> Problem description
Of the material below, only the lines from the line containing "About Us (731, 2230)" down to the line containing "1P49 (479, 504)" belong in the answer, written out exactly.

> Given entries

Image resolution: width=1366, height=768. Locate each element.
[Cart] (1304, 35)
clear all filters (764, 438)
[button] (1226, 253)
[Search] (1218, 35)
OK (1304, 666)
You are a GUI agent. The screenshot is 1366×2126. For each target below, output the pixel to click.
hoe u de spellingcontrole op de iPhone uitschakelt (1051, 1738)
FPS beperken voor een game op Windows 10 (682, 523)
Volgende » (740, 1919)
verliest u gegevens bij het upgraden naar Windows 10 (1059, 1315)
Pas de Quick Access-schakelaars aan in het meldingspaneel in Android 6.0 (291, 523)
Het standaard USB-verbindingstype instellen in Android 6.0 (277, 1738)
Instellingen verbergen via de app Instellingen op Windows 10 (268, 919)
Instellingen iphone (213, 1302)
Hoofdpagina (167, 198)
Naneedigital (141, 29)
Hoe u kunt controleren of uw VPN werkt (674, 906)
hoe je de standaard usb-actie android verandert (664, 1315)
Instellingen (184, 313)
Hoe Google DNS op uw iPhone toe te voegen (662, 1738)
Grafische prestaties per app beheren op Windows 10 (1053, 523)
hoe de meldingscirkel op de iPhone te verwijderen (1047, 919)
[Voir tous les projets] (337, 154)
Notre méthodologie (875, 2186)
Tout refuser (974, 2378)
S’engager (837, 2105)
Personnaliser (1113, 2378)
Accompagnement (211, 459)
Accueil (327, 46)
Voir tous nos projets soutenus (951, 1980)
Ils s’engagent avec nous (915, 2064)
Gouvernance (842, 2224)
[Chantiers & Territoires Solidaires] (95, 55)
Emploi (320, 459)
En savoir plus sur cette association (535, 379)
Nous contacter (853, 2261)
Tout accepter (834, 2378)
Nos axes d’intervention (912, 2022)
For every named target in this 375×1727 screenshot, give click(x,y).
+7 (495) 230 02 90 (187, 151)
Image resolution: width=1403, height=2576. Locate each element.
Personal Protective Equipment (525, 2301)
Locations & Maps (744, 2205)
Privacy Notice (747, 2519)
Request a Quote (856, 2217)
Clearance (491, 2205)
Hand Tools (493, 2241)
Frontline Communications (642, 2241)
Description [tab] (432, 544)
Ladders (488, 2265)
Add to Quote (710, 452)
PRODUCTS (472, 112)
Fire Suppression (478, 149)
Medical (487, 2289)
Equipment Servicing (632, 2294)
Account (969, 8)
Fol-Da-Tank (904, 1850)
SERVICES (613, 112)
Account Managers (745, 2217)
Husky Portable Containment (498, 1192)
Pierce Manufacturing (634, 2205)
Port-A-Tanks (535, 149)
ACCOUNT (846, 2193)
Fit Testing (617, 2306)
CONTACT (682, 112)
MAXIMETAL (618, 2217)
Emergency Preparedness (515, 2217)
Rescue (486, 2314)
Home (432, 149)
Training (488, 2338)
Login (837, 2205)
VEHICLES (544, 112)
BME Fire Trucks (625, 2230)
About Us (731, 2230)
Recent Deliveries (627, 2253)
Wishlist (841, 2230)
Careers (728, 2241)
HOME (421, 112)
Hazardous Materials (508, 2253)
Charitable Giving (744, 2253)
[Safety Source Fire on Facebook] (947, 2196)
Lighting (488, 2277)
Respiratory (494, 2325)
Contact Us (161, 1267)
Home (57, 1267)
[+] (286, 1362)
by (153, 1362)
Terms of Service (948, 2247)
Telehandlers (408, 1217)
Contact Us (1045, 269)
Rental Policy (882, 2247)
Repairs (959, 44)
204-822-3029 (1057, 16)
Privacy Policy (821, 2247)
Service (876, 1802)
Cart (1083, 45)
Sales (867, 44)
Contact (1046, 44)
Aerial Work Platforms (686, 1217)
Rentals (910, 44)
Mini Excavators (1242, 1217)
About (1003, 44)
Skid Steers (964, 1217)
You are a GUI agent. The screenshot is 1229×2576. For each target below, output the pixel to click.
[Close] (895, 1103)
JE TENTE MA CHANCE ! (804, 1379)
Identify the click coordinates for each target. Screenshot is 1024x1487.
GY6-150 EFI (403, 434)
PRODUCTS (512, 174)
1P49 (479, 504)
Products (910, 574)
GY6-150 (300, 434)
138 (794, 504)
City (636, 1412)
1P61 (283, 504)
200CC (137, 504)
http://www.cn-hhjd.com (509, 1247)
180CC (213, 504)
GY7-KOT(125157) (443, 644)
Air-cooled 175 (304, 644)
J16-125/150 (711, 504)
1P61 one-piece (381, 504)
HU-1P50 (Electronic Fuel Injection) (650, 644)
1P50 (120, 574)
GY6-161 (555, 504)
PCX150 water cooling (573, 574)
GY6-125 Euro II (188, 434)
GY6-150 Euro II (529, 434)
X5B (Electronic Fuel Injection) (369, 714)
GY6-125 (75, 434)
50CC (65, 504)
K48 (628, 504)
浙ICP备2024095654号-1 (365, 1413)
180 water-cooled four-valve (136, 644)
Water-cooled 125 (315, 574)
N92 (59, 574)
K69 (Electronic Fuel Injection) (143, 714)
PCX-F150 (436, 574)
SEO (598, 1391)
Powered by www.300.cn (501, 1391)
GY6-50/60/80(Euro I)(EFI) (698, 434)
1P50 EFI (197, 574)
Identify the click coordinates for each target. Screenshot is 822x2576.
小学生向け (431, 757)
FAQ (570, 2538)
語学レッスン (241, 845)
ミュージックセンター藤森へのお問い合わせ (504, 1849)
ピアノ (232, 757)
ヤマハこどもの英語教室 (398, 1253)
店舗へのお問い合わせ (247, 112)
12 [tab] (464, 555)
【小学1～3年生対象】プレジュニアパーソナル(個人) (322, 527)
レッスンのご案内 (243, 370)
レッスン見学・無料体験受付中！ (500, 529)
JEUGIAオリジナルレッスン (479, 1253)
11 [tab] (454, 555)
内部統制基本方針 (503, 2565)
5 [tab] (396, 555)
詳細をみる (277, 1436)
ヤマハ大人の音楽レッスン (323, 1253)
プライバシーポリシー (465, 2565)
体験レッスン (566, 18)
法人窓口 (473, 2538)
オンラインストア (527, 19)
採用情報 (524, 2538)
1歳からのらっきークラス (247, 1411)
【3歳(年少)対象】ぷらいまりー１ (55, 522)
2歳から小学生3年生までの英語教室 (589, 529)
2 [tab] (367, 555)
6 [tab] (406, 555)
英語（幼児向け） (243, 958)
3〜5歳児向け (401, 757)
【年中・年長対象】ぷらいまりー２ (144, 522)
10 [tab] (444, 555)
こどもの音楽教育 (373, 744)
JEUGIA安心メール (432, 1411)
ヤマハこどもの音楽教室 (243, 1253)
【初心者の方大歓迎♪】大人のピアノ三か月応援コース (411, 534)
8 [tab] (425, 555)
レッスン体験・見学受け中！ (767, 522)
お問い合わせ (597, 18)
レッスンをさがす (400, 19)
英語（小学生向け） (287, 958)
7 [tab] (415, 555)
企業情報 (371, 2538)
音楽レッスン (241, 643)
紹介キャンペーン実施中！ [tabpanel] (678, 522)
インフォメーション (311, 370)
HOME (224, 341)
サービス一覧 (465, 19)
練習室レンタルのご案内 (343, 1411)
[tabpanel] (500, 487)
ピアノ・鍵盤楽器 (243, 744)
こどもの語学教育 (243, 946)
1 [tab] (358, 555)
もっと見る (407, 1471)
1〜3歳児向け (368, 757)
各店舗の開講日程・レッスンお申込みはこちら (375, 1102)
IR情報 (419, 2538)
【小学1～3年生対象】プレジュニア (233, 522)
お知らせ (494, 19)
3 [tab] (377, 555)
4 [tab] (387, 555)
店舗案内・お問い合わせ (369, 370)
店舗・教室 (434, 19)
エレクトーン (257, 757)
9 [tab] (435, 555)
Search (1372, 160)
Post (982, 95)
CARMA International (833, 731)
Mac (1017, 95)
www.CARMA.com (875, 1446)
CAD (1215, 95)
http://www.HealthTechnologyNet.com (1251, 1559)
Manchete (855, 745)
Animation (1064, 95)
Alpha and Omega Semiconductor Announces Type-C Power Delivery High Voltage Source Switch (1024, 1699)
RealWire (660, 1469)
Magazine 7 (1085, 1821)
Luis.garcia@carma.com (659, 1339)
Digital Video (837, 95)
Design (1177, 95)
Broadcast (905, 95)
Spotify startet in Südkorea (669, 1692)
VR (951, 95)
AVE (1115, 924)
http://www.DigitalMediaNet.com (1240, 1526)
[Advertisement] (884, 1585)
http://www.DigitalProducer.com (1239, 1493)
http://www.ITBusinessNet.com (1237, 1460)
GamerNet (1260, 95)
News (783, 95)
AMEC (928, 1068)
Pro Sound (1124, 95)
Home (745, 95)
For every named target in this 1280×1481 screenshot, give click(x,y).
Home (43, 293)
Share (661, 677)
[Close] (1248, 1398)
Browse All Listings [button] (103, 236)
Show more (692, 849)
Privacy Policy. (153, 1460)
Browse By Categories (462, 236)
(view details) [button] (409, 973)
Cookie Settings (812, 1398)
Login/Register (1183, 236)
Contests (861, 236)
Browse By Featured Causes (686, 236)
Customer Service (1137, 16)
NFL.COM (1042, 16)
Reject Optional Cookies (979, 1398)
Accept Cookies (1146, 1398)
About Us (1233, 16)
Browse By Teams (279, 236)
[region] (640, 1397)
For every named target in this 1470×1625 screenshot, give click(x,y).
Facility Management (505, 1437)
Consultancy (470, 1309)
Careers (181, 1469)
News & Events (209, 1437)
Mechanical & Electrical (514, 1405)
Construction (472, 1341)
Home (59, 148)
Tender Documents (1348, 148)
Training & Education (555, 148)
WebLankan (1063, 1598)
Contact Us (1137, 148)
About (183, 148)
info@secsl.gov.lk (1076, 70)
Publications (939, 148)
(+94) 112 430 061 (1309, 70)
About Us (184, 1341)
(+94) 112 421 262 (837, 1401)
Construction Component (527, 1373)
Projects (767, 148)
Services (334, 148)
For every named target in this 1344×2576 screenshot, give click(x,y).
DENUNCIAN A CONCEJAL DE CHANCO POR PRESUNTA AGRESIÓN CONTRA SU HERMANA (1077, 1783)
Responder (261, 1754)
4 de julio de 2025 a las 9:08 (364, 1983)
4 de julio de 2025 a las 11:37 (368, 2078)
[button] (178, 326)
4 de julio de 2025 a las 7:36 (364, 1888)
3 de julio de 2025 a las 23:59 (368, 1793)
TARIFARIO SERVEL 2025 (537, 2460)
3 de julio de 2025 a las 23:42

> Response below
About Us (731, 2230)
Recent Deliveries (627, 2253)
Wishlist (841, 2230)
Careers (728, 2241)
HOME (421, 112)
Hazardous Materials (508, 2253)
Charitable Giving (744, 2253)
[Safety Source Fire on Facebook] (947, 2196)
Lighting (488, 2277)
Respiratory (494, 2325)
Contact Us (161, 1267)
Home (57, 1267)
[+] (286, 1362)
by (153, 1362)
Terms of Service (948, 2247)
Telehandlers (408, 1217)
Contact Us (1045, 269)
Rental Policy (882, 2247)
Repairs (959, 44)
204-822-3029 (1057, 16)
Privacy Policy (821, 2247)
Service (876, 1802)
Cart (1083, 45)
Sales (867, 44)
Contact (1046, 44)
Aerial Work Platforms (686, 1217)
Rentals (910, 44)
Mini Excavators (1242, 1217)
About (1003, 44)
Skid Steers (964, 1217)
You are a GUI agent. The screenshot is 1229×2576. For each target below, output the pixel to click.
[Close] (895, 1103)
JE TENTE MA CHANCE ! (804, 1379)
Identify the click coordinates for each target. Screenshot is 1024x1487.
GY6-150 EFI (403, 434)
PRODUCTS (512, 174)
1P49 (479, 504)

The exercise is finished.